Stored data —
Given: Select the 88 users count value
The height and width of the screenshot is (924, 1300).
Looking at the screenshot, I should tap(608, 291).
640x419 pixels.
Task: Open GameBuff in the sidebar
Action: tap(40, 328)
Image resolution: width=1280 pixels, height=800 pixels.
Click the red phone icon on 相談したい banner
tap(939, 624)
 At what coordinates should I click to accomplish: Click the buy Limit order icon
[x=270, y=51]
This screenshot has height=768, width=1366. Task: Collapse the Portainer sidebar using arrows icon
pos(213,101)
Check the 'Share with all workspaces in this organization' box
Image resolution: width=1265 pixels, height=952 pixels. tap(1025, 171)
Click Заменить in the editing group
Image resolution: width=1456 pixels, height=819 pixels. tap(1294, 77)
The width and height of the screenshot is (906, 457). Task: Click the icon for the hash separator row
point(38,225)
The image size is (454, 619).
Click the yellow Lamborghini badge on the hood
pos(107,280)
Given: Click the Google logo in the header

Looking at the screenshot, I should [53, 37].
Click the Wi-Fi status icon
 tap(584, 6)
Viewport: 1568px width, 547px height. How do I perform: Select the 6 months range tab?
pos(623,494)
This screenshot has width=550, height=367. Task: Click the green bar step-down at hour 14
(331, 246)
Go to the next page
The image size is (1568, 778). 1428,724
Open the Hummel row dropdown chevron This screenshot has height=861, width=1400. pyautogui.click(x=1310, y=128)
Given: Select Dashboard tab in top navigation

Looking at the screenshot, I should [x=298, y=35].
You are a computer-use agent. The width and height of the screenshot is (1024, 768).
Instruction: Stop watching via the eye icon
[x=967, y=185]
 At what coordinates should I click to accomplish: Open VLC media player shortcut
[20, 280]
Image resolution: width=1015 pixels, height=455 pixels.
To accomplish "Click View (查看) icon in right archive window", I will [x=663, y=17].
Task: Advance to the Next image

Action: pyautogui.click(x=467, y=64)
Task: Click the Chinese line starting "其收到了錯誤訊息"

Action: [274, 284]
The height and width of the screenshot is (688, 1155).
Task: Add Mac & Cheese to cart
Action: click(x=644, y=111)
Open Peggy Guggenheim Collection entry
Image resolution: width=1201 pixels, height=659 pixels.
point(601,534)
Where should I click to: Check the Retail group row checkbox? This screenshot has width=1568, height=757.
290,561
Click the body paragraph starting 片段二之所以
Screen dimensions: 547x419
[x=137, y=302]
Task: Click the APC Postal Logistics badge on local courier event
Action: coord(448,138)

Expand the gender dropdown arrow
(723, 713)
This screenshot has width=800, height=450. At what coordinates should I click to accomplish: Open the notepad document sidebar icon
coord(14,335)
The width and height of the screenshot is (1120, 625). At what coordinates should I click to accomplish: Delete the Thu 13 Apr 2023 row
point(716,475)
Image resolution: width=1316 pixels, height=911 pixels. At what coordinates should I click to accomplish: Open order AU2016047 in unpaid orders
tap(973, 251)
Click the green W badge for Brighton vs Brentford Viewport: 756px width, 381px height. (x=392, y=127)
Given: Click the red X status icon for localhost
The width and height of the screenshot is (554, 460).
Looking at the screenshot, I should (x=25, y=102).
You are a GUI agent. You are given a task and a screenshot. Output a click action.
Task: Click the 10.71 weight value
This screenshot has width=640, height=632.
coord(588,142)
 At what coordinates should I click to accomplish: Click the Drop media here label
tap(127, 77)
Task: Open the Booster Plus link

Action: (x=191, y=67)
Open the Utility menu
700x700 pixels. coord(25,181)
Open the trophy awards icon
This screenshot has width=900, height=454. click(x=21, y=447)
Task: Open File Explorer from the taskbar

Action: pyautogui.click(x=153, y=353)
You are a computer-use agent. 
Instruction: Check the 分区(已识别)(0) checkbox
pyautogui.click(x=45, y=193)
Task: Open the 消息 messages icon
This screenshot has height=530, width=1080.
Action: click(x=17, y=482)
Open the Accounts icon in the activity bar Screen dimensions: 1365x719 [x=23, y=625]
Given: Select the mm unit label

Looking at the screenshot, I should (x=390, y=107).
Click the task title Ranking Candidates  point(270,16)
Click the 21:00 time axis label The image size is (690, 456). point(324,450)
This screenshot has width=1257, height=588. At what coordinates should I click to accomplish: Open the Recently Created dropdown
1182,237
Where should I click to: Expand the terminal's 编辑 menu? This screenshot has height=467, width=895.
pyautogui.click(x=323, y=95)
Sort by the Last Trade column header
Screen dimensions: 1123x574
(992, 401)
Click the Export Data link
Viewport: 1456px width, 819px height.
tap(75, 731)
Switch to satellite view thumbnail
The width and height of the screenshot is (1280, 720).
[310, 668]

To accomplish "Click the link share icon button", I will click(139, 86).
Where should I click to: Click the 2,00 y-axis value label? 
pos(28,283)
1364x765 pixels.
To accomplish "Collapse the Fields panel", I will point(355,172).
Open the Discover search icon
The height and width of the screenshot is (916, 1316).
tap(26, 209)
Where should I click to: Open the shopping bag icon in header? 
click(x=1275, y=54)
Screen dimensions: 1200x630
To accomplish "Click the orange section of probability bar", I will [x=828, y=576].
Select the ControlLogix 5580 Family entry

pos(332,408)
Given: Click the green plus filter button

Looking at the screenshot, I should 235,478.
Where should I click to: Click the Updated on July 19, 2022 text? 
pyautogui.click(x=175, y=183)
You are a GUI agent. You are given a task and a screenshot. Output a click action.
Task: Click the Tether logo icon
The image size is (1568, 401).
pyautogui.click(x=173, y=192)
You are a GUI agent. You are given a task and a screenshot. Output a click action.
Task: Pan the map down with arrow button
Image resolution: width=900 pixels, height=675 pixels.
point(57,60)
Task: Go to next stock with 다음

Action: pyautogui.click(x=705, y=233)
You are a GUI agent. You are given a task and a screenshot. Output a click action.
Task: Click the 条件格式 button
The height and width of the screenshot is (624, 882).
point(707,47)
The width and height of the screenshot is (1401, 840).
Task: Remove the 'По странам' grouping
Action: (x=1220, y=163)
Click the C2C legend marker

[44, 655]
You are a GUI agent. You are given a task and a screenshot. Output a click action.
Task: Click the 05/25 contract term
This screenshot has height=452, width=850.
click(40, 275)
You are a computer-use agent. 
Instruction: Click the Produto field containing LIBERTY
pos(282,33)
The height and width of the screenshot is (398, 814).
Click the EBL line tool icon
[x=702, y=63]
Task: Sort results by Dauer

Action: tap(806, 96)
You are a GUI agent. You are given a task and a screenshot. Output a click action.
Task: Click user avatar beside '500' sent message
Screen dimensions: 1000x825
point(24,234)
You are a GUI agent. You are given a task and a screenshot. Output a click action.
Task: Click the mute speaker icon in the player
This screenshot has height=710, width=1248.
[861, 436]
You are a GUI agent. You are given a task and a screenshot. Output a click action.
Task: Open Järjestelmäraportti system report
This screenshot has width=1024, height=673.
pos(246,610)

Instructions to follow — Only this range is to be output: the line that contains "Task: Sort results by Dauer" through the last line of the records above, both inclusive.

Reply —
Task: Sort results by Dauer

Action: tap(806, 96)
You are a GUI agent. You are given a task and a screenshot. Output a click action.
Task: Click user avatar beside '500' sent message
Screen dimensions: 1000x825
point(24,234)
You are a GUI agent. You are given a task and a screenshot. Output a click action.
Task: Click the mute speaker icon in the player
This screenshot has height=710, width=1248.
[861, 436]
You are a GUI agent. You are given a task and a screenshot. Output a click action.
Task: Open Järjestelmäraportti system report
This screenshot has width=1024, height=673.
pos(246,610)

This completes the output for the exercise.